Data supplied START

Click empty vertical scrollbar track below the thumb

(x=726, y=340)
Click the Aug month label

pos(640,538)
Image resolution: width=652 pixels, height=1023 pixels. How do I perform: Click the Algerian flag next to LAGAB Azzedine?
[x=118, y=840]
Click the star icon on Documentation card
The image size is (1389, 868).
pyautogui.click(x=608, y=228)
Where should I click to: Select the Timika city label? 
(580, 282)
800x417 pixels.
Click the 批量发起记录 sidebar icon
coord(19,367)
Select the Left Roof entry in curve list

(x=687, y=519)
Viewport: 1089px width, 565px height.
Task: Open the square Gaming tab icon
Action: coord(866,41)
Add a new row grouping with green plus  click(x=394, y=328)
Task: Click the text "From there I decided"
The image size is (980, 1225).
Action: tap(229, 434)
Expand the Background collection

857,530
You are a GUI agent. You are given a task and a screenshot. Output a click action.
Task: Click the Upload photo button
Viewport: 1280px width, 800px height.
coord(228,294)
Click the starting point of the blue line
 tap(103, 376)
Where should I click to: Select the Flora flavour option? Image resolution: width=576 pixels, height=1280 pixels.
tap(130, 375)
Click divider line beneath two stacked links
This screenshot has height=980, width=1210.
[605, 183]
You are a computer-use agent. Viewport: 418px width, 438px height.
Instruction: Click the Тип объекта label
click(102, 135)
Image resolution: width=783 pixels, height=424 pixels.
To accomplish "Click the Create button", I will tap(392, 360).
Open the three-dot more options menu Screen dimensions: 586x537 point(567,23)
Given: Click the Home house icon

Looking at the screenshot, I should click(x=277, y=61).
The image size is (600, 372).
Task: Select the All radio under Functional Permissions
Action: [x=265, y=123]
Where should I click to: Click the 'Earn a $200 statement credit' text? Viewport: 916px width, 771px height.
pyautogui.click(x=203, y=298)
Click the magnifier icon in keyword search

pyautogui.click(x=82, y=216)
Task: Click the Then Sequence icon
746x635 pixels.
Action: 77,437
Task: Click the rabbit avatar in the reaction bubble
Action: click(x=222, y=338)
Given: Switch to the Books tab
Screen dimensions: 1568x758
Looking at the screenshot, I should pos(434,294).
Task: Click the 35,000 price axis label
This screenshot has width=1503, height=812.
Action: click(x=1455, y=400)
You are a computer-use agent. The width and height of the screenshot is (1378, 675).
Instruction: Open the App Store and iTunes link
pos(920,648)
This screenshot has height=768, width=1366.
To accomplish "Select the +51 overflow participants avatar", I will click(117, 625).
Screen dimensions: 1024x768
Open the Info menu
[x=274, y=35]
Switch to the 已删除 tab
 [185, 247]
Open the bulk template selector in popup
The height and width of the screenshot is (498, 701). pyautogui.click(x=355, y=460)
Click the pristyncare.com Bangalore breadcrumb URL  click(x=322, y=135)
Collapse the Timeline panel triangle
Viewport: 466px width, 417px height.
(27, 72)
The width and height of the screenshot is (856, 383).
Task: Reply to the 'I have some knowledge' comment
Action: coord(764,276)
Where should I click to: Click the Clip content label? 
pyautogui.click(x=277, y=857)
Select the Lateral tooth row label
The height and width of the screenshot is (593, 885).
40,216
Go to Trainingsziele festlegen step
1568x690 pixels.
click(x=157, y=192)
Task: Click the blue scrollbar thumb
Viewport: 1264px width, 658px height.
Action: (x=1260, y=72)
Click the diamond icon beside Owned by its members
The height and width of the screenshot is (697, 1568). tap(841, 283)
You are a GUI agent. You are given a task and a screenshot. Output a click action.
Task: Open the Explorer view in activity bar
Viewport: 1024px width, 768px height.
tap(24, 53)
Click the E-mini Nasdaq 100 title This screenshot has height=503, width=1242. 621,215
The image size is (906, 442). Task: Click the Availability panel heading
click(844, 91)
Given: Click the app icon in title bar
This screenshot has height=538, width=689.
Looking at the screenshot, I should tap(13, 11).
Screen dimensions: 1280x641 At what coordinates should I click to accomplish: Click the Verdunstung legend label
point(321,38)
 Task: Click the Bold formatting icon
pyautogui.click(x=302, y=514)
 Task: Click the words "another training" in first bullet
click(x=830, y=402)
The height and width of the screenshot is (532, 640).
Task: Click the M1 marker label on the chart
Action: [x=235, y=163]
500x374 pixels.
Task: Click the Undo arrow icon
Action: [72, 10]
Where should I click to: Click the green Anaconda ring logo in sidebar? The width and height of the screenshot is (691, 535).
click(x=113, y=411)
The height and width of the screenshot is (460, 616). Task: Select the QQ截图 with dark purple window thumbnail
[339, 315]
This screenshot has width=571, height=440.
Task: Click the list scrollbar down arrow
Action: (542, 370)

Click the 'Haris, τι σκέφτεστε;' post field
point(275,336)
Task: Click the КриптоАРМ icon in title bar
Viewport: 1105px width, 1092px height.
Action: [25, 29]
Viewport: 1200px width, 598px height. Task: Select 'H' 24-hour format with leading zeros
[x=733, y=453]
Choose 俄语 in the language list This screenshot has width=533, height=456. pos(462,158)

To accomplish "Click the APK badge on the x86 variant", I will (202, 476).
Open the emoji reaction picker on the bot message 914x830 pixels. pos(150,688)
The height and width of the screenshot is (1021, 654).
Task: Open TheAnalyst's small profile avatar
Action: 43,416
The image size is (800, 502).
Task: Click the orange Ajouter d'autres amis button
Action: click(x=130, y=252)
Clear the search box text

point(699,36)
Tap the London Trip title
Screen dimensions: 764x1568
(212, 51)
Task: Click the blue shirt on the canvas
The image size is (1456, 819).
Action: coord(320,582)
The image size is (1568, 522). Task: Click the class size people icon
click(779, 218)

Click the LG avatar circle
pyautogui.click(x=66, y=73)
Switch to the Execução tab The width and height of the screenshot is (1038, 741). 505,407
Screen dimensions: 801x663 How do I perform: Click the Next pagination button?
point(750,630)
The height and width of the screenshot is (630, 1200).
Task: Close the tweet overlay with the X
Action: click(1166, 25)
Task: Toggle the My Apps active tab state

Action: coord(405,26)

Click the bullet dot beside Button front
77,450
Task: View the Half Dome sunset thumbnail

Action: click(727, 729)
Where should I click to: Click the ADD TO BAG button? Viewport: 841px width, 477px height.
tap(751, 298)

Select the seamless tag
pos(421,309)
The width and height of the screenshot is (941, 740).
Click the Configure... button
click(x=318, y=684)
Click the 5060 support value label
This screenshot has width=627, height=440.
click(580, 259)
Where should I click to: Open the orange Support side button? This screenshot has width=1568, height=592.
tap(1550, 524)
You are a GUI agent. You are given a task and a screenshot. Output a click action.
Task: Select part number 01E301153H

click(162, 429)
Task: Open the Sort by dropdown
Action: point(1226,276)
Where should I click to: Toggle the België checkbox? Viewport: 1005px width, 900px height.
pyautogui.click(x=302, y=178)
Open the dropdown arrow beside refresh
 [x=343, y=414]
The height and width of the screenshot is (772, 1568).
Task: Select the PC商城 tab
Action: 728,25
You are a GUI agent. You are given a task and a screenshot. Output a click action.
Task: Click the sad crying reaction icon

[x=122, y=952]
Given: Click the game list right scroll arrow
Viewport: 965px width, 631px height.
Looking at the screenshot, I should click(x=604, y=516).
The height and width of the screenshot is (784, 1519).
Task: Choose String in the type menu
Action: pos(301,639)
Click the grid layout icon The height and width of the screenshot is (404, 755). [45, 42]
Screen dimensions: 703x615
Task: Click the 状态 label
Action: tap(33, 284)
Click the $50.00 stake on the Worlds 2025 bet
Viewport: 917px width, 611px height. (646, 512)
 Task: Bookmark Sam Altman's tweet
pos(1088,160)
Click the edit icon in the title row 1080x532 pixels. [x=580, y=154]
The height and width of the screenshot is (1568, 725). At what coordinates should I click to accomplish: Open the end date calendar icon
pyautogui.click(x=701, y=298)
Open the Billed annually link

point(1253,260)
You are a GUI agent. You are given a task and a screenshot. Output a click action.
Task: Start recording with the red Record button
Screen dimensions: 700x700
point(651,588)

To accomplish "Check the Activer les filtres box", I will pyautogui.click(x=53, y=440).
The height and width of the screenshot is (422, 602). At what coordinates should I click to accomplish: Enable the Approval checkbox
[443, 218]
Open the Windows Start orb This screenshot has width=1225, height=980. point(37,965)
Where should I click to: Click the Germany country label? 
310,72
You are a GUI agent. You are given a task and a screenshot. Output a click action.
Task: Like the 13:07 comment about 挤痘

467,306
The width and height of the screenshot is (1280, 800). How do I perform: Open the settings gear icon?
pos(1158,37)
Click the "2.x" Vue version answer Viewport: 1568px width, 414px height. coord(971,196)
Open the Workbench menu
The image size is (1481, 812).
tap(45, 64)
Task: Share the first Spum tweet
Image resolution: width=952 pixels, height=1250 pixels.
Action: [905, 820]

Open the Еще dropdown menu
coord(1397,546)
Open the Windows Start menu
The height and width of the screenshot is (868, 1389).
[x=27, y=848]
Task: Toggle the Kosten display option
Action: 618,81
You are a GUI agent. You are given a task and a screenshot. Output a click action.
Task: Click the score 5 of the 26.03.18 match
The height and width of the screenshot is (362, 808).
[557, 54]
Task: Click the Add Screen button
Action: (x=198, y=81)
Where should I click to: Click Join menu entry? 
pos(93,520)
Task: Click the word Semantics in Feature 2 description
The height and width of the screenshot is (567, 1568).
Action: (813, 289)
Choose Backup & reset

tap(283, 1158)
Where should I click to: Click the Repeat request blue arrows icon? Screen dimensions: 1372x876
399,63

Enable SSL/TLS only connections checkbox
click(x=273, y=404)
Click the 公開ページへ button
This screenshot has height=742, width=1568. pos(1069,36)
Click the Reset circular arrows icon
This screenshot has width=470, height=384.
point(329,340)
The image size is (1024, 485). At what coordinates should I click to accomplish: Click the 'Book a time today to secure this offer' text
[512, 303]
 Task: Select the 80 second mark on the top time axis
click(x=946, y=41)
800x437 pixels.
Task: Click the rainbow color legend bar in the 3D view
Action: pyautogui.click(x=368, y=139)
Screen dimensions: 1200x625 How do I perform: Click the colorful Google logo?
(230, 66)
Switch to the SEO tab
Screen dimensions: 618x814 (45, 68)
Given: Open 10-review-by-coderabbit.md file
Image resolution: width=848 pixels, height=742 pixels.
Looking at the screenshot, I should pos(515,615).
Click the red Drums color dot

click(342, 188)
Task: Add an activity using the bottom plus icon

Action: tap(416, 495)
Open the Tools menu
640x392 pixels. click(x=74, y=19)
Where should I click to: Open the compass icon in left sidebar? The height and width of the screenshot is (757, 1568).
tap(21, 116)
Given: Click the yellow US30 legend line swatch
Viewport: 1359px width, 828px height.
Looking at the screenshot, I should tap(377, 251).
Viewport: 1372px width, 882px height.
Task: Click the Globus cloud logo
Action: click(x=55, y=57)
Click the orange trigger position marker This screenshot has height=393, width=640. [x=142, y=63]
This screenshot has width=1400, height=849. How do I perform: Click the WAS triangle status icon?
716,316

Data supplied END

__What you will do__. Reproduce only the lines above spanning from the line containing "Click the Configure... button" through the line containing "Given: Click the game list right scroll arrow", word for word.

__Your response__.
Click the Configure... button
click(x=318, y=684)
Click the 5060 support value label
This screenshot has width=627, height=440.
click(580, 259)
Where should I click to: Open the orange Support side button? This screenshot has width=1568, height=592.
tap(1550, 524)
You are a GUI agent. You are given a task and a screenshot. Output a click action.
Task: Select part number 01E301153H

click(162, 429)
Task: Open the Sort by dropdown
Action: point(1226,276)
Where should I click to: Toggle the België checkbox? Viewport: 1005px width, 900px height.
pyautogui.click(x=302, y=178)
Open the dropdown arrow beside refresh
 [x=343, y=414]
The height and width of the screenshot is (772, 1568).
Task: Select the PC商城 tab
Action: 728,25
You are a GUI agent. You are given a task and a screenshot. Output a click action.
Task: Click the sad crying reaction icon

[x=122, y=952]
Given: Click the game list right scroll arrow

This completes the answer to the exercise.